Type 1 diabetes (T1D) results from autoimmune destruction of islet beta-cells, but the underlying mechanisms that contribute to this process are incompletely understood, especially the role of lipid signals generated by beta-cells. Proinflammatory cytokines induce ER stress in beta-cells and we previously found that the Ca2+-independent phospholipase A(2)beta (iPLA(2)beta) participates in ER stress-induced beta-cell apoptosis. In view of reports of elevated iPLA(2)beta in T1D, we examined if iPLA(2)beta participates in cytokine-mediated islet beta-cell apoptosis. We find that the proinflammatory cytokine combination IL-1 beta+IFN gamma, induces: a) ER stress, mSREBP-1, and iPLA(2)beta, b) lysophosphatidylcholine (LPC) generation, c) neutral sphingomyelinase-2 (NSMase2), d) ceramide accumulation, e) mitochondrial membrane decompensation, f) caspase-3 activation, and g) beta-cell apoptosis.
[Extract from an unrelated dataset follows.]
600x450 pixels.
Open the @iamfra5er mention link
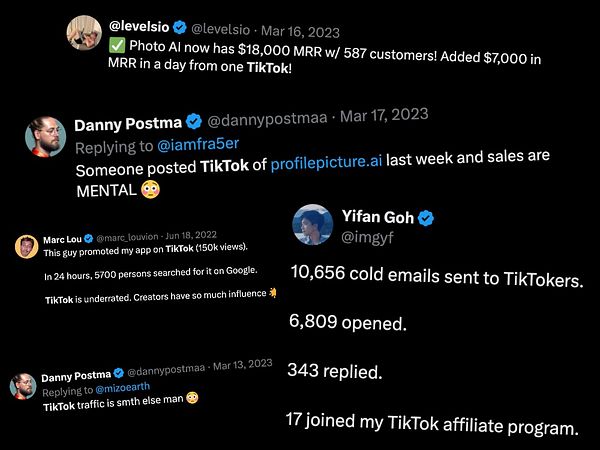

The presence of a sterol regulatory element in the iPLA(2)beta gene raises the possibility that activation of SREBP-1 after proinflammatory cytokine exposure contributes to iPLA(2)beta induction. The IL-1 beta+IFN gamma-induced outcomes (b-g) are all inhibited by iPLA(2)beta inactivation, suggesting that iPLA(2)beta-derived lipid signals contribute to consequential islet beta-cell death. Consistent with this possibility, ER stress and beta-cell apoptosis induced by proinflammatory cytokines are exacerbated in islets from RIP-iPLA(2)beta-Tg mice and blunted in islets from iPLA(2)beta-KO mice. These observations suggest that iPLA(2)beta-mediated events participate in amplifying beta-cell apoptosis due to proinflammatory cytokines and also that iPLA(2)beta activation may have a reciprocal impact on ER stress development. They raise the possibility that iPLA(2)beta inhibition, leading to ameliorations in ER stress, apoptosis, and immune responses resulting from LPC-stimulated immune cell chemotaxis, may be beneficial in preserving beta-cell mass and delaying/preventing T1D evolution.